Start of MATERIAL TO PROCESS
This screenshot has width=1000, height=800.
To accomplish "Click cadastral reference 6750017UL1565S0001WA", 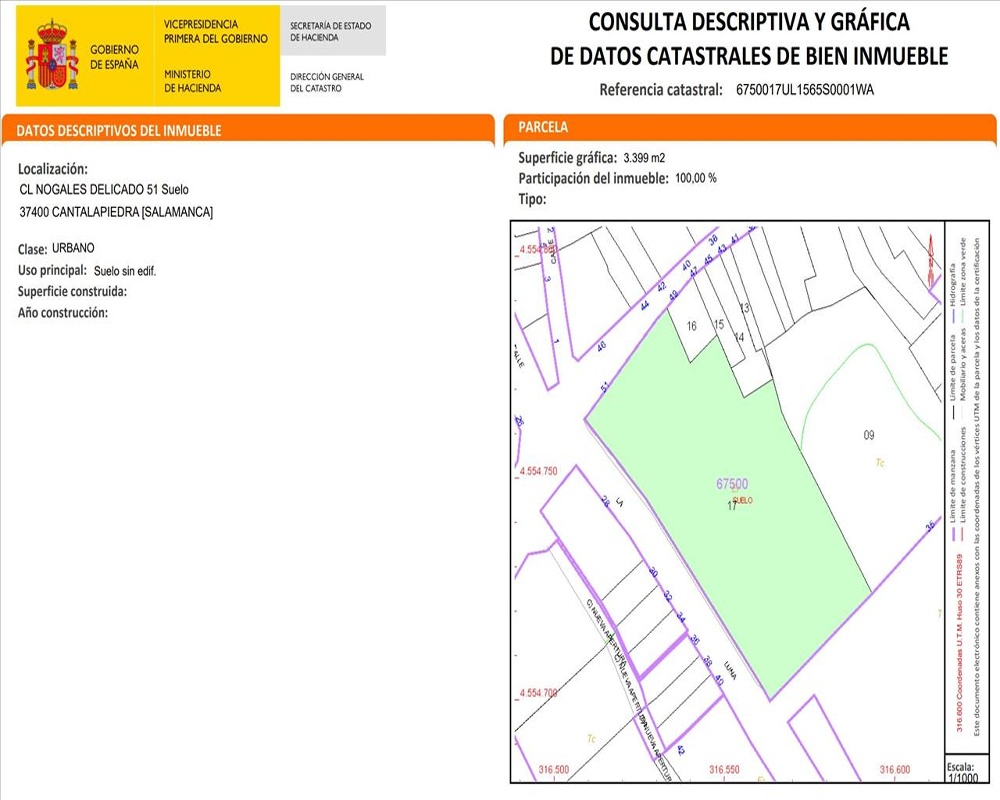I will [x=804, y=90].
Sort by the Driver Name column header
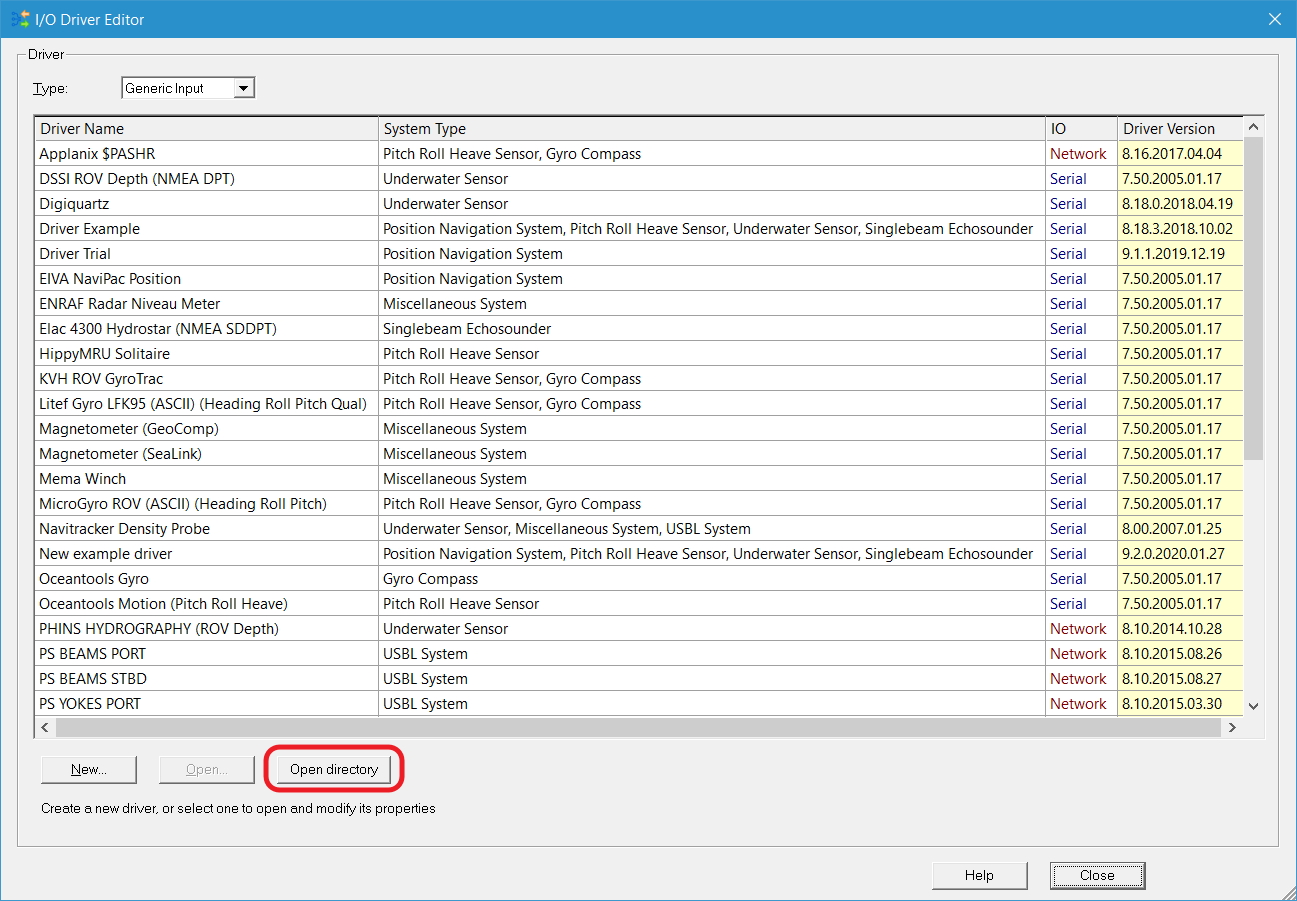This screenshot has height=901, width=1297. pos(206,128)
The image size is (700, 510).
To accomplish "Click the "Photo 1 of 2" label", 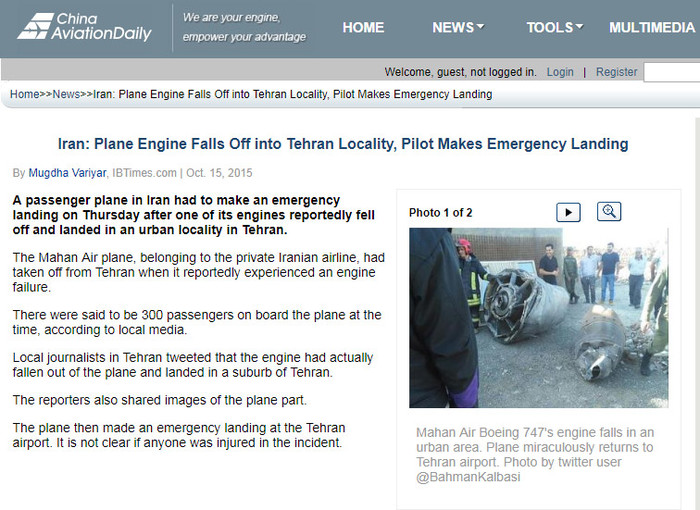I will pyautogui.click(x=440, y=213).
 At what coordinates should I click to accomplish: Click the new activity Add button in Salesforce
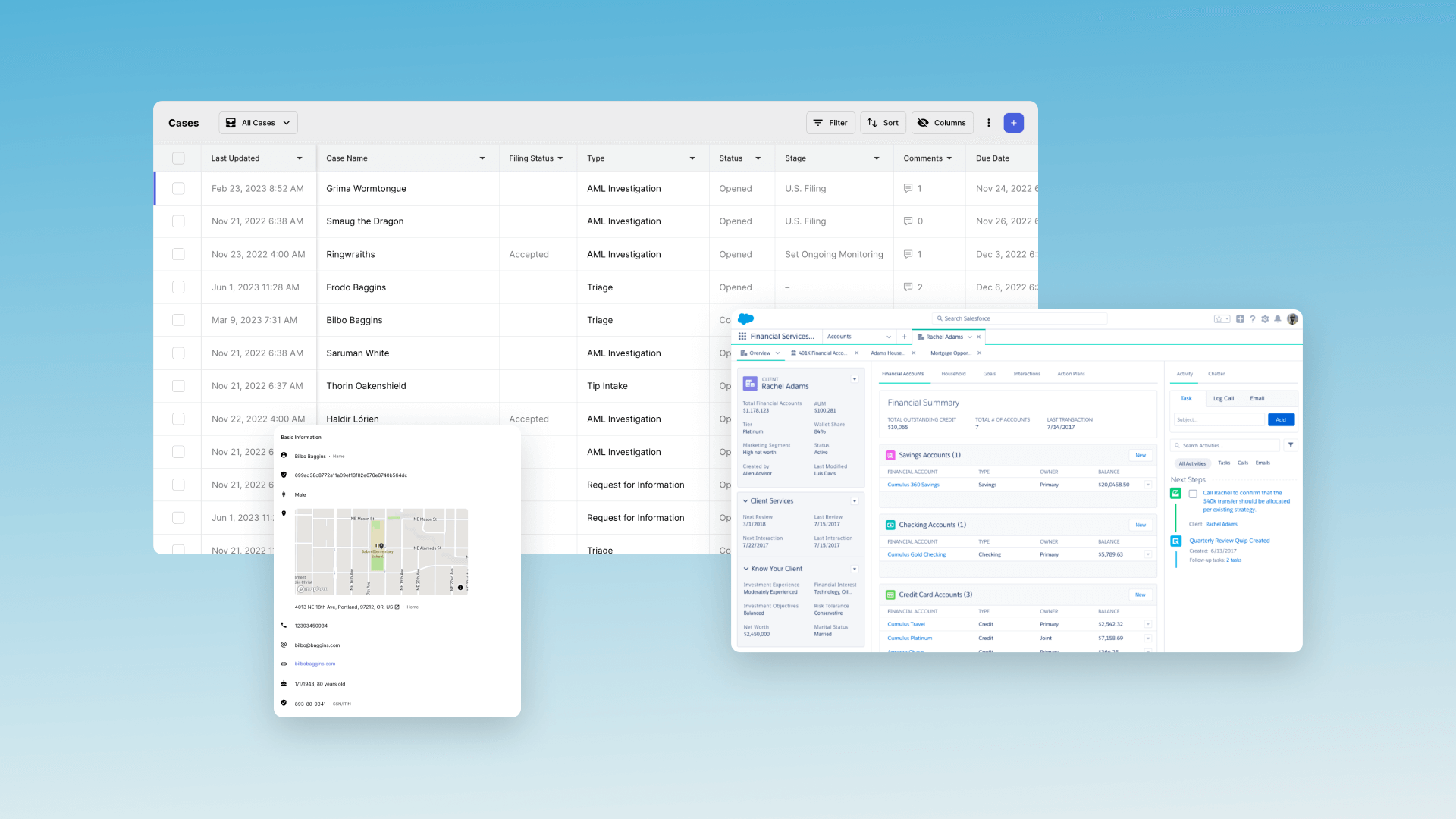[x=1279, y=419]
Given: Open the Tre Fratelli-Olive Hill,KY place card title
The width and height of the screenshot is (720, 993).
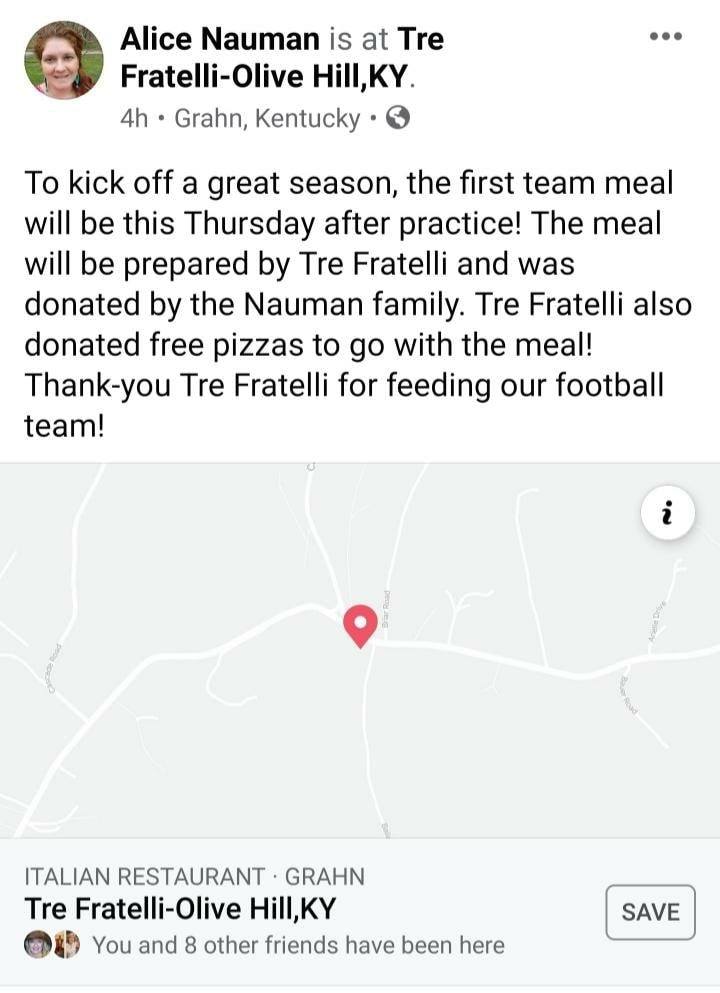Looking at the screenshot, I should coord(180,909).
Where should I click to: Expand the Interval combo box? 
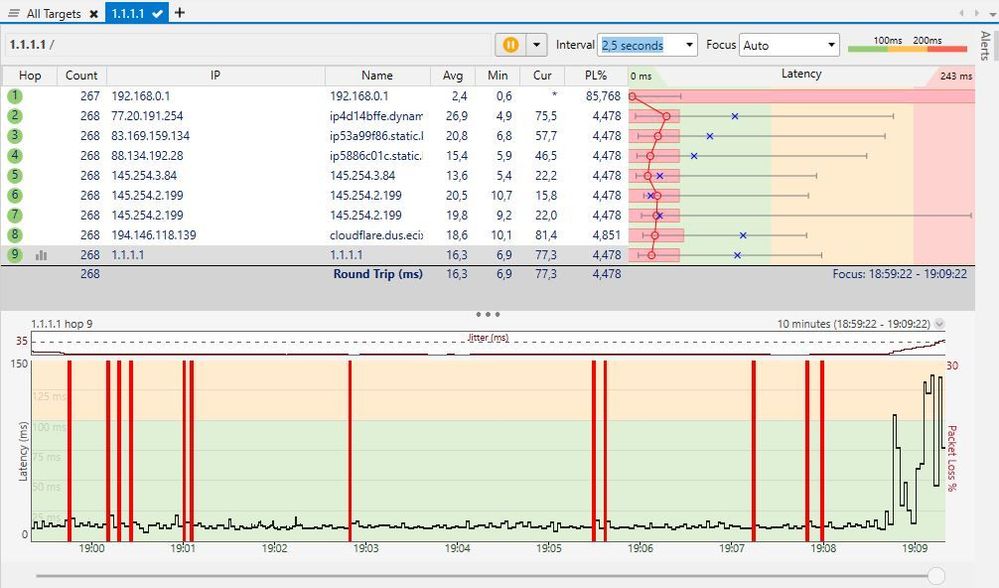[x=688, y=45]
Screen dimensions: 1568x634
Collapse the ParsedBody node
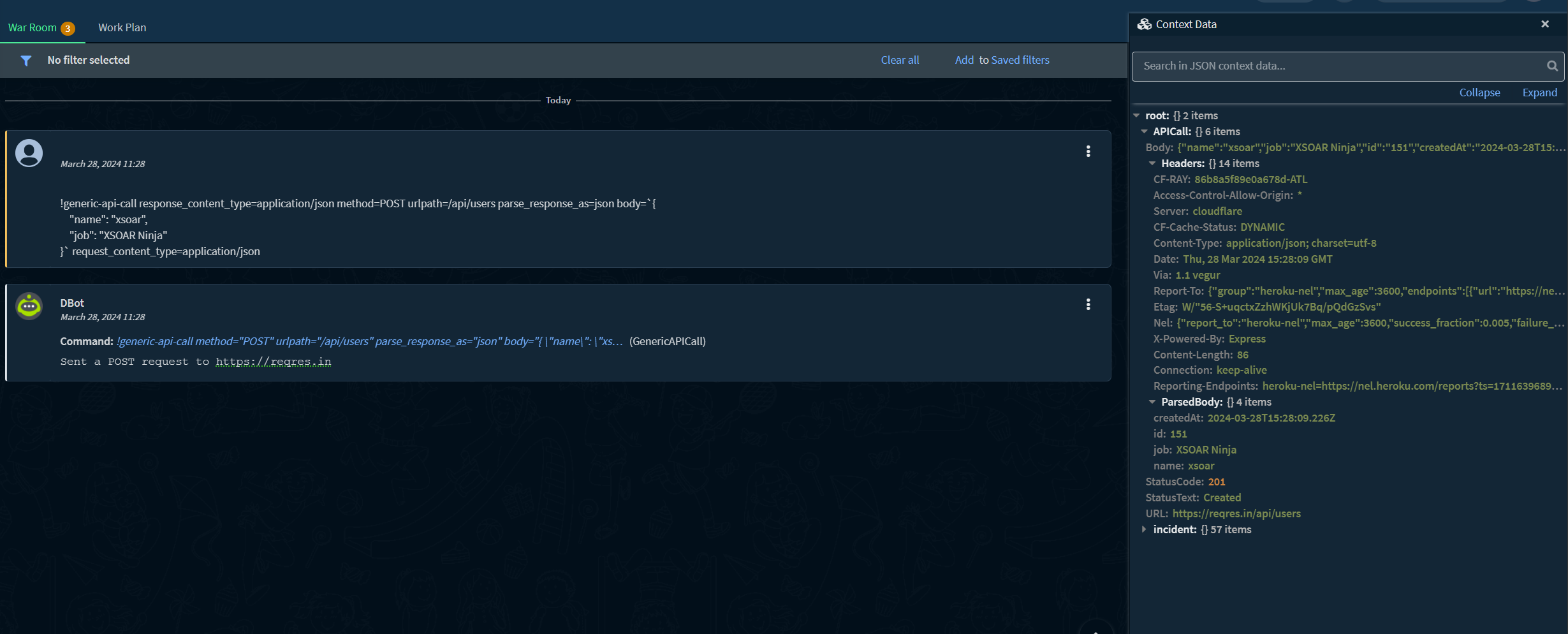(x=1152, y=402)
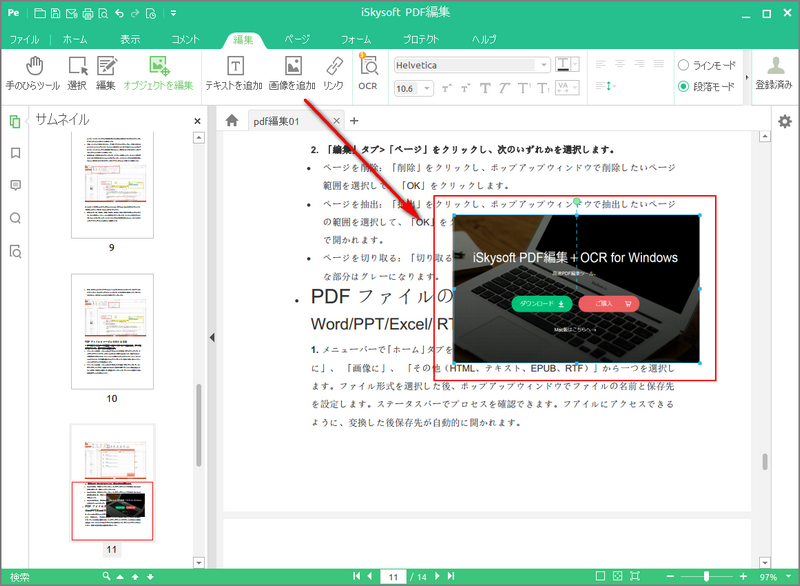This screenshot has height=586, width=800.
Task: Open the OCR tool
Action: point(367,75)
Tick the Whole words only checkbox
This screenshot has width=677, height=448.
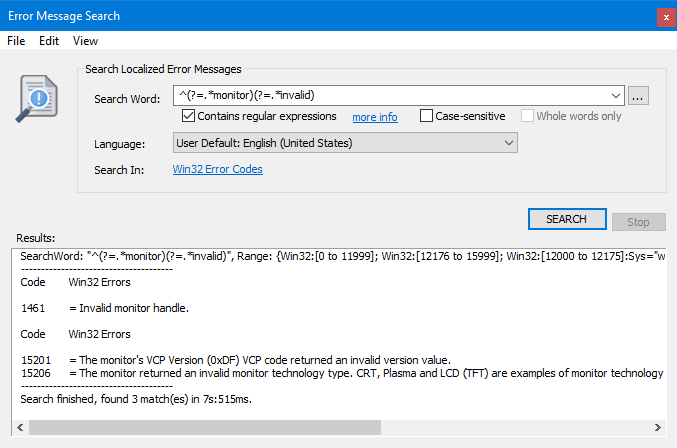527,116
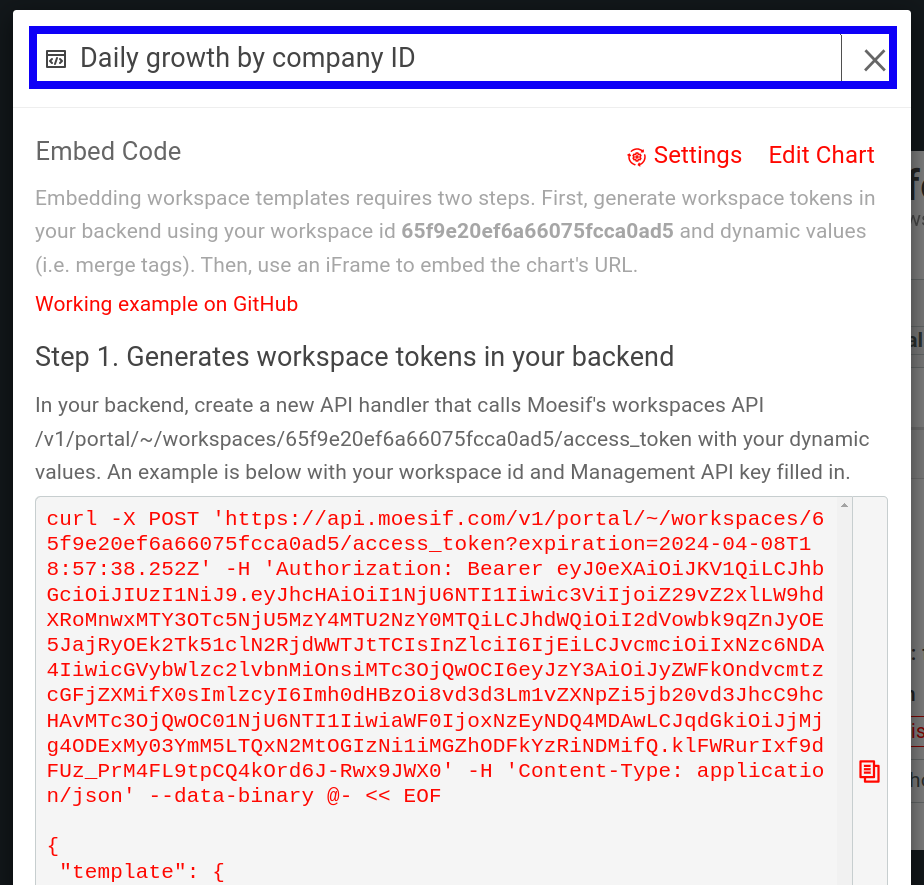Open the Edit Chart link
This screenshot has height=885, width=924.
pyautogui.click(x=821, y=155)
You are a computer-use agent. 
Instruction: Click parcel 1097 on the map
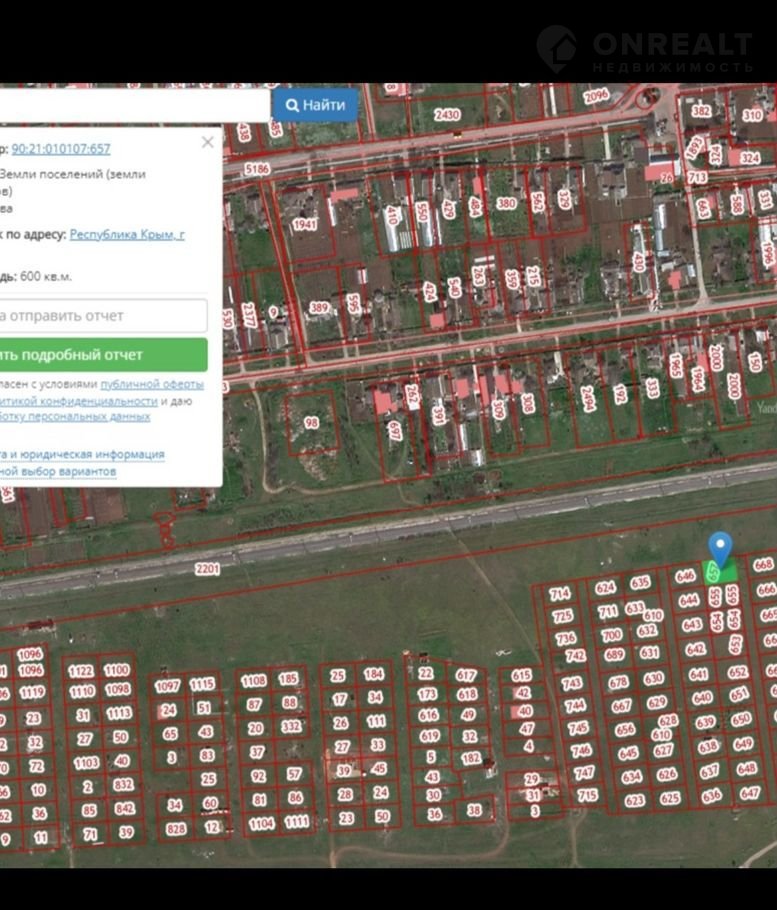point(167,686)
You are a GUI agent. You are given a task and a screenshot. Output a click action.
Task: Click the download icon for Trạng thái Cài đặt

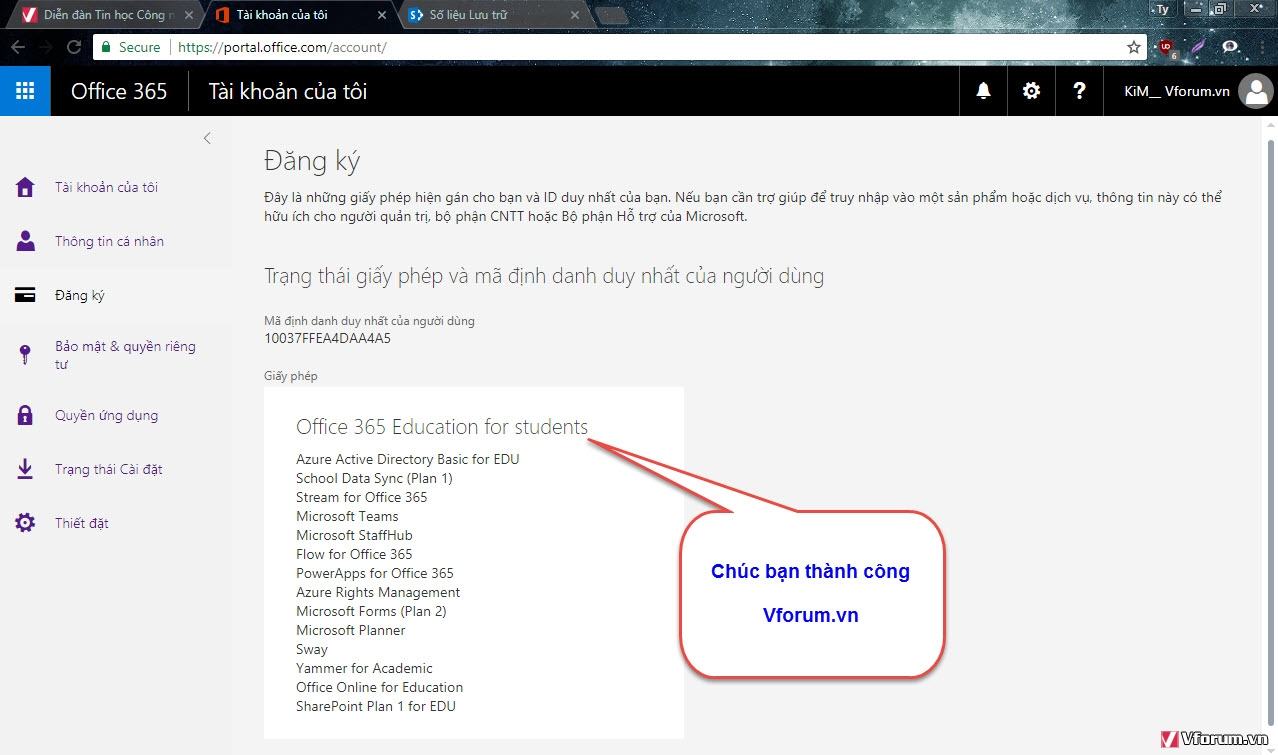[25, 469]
End of MATERIAL TO PROCESS
**YOUR INSTRUCTIONS:** Word for word, give again the lines from the line holding "Tick the Whole words only checkbox" through the last line of the material, both included; pictures are not part of the copy.

**COMPLETED TASK:**
Tick the Whole words only checkbox
This screenshot has width=677, height=448.
527,116
Open the Edit Chart link
This screenshot has height=885, width=924.
pyautogui.click(x=821, y=155)
You are a computer-use agent. 
Instruction: Click parcel 1097 on the map
point(167,686)
You are a GUI agent. You are given a task and a screenshot. Output a click action.
Task: Click the download icon for Trạng thái Cài đặt

[25, 469]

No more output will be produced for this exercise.